Dafür wurde die Verordnung (EU) 1093/2010 geändert. Der Verordnungsgeber verspricht sich dadurch eine Verbesserung der Aufsicht durch die Nutzung des Fachwissens und der Ressourcen der EBA, um die Umsetzung der Vorschriften der EU-Geldwäscherichtlinie zu optimieren. Mit qualitativ neuen Eingriffsbefugnissen für die EBA ist die geänderte Verordnung jedoch nicht verbunden. Im Klartext bedeutet dies, dass die geldwäscherechtliche Aufsicht über Banken, Versicherungen, Wertpapierhäuser und sonstige Finanzdienstleister nach wie vor weitgehend ungeschmälert bei den Aufsichtsbehörden der EU-Staaten verbleibt. Unzählige Geldwäscheskandale im Finanzsektor der EU-Mitgliedsstaaten, die oft einen grenzüberschreitenden Charakter haben, machen jedoch deutlich, dass diese nationalen Aufsichtsbehörden ihren Aufgaben vielfach unzureichend nachgekommen sind und die grenzüberschreitende Zusammenarbeit zwischen den nationalen Aufsichtsinstitutionen in der EU nicht funktioniert.

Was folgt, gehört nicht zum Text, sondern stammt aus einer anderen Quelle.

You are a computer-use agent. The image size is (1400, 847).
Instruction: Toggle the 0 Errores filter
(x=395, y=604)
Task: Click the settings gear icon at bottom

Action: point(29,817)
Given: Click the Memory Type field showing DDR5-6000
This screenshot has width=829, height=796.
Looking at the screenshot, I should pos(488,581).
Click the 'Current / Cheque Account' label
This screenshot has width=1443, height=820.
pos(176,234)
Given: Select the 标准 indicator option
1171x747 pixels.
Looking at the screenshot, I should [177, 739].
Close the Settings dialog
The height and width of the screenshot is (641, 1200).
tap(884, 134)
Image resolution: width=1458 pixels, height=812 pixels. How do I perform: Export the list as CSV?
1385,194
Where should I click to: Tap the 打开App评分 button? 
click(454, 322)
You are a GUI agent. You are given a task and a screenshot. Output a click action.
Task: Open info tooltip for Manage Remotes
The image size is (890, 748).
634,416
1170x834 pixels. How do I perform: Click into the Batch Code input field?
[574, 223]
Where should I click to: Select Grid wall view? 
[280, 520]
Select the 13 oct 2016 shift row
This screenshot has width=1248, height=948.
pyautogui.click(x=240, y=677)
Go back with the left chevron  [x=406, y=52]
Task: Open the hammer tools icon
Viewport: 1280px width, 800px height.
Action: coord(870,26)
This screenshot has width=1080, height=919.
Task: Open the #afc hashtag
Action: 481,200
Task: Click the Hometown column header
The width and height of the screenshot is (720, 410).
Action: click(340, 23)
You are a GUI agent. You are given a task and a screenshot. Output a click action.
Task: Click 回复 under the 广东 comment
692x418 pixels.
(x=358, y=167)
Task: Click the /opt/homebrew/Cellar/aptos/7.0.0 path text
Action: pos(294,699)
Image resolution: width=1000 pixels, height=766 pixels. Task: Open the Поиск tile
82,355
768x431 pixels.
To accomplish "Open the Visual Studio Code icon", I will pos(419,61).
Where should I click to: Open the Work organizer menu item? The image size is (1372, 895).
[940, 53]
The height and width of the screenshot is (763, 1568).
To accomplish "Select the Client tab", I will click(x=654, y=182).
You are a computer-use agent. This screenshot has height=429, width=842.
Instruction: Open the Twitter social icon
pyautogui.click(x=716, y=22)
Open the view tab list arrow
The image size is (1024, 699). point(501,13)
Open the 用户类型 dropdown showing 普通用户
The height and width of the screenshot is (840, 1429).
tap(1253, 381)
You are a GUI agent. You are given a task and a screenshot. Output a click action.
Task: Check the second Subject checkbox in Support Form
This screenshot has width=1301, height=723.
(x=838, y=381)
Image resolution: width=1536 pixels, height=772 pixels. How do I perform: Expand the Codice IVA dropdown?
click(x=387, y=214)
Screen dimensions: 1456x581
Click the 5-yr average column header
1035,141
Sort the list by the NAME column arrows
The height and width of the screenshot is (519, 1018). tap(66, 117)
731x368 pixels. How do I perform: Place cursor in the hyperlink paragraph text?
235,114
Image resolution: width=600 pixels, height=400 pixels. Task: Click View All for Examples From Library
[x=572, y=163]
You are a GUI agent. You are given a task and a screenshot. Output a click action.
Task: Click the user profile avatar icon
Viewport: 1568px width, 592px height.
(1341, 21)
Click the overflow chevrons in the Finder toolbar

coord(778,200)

Die Rolle der EBA in der Europäischen Finanzaufsicht

Die EBA wurde am 1. 1. 2011 auf Basis der Verordnung (EU) Nr. 1093/2010 errichtet. In Reaktion auf die Finanzmarktkrise hat sie die Aufgabe, wirksame Maßnahmen zur Regulierung und Beaufsichtigung des europäischen Bankensektors sicherzustellen und damit einen Beitrag für die Finanzstabilität in der EU zu leisten. Hierzu gehört auch die Verhinderung der Geldwäsche und der Terrorismusfinanzierung, weil diese Präventionsmechanismen für die Integrität und Reputation der Finanzakteure sowie die Stabilität des europäischen Finanzmarkts ein wichtiger Baustein sind.

Die EBA ist Teil des Europäischen Systems der Finanzaufsicht („ESFS“). Dieses wurde 2008 geschaffen. Das ESFS soll eine harmonisierte und angemessene Anwendung der für den Finanzsektor geltenden Vorschriften in allen Mitgliedstaaten gewährleisten, um die Finanzstabilität zu erhalten und Vertrauen in das Finanzsystem insgesamt sowie ausreichenden Schutz der Verbraucher zu schaffen.

Neben der EBA gehören zum ESFS:

– der Europäische Ausschuss für Systemrisiken (European Systemic Risk Board – „ESRB“);

– die Europäische Aufsichtsbehörde für das Versicherungswesen und die betriebliche Altersversorgung (European Insurance and Occupational Pensions Authority – „EIOPA“)

– die Europäische Wertpapier- und Marktaufsichtsbehörde (European Securities and Markets Authority – „ESMA“);

– der Gemeinsame Ausschuss der Europäischen Aufsichtsbehörden;

– die nationalen Aufsichtsbehörden in den Mitgliedstaaten.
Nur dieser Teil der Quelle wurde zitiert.